Golden Age or Catastrophe: Obama & the Millennials

(thought provoking! – promoted by pfiore8)

Generational scholars Strauss and Howe dedicated their lives to analyzing the four dominant generations of the twentieth century: the GIs, the Silent, the Boomers and the X-ers.  Then, near the end of their collaborations they published Millennials Rising. The thesis of their whole canon of work is that each generation fulfills overall needs or niches from prior ones, and creates problems that future generations must solve.

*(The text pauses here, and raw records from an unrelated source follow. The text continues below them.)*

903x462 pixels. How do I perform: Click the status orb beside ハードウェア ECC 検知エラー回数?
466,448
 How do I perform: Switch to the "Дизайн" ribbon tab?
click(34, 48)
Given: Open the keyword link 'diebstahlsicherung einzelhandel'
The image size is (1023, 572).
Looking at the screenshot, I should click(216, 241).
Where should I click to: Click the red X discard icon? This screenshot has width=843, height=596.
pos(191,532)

The concept behind the Millennial Generation is that a national or global crisis will arise unlike anything since the GI’s Depression and WWII, and the millenials will rise to meet it. Or else society itself will falter.  (Can you take a guess at how this thesis is already playing out?)

The range for the Millennial Generation (1982-2000) is that same group of voters that Obama outshined in harvesting. With Clinton showing strong youth appeal in second as by overall votes cast for Democrats.

Why do Millennials prefer first Obama, and then Clinton? Is it enough to say that Millennials are “liberal” and pack up the wagons? I say no.

When it comes to Obama’s “transcendent” nature with Millennials I guess the seeming joke–if you’re cynical–is that Obama is a Gen-Xer or a cusp Boomer either way you look at it.  This really isn’t that unusual (Bob Dylan is clearly a Silent Generationer [Malcolm X, John McCain] who appealed to Boomers) and many people have pointed out how young Obama looks, especially until right before he hit the campaign trail. But enough about Obama in and of himself.

Obama and Millennials are both pegged with much the same complaints: lot of expectations, failure to “step up to the plate” and achieve. Big optimism. A lot of agist/inter-generational fighting here on the intertubes springs from a lack of understanding of generational theory.  Assumptions made on the part of other generations are often less relevant to the one being criticized.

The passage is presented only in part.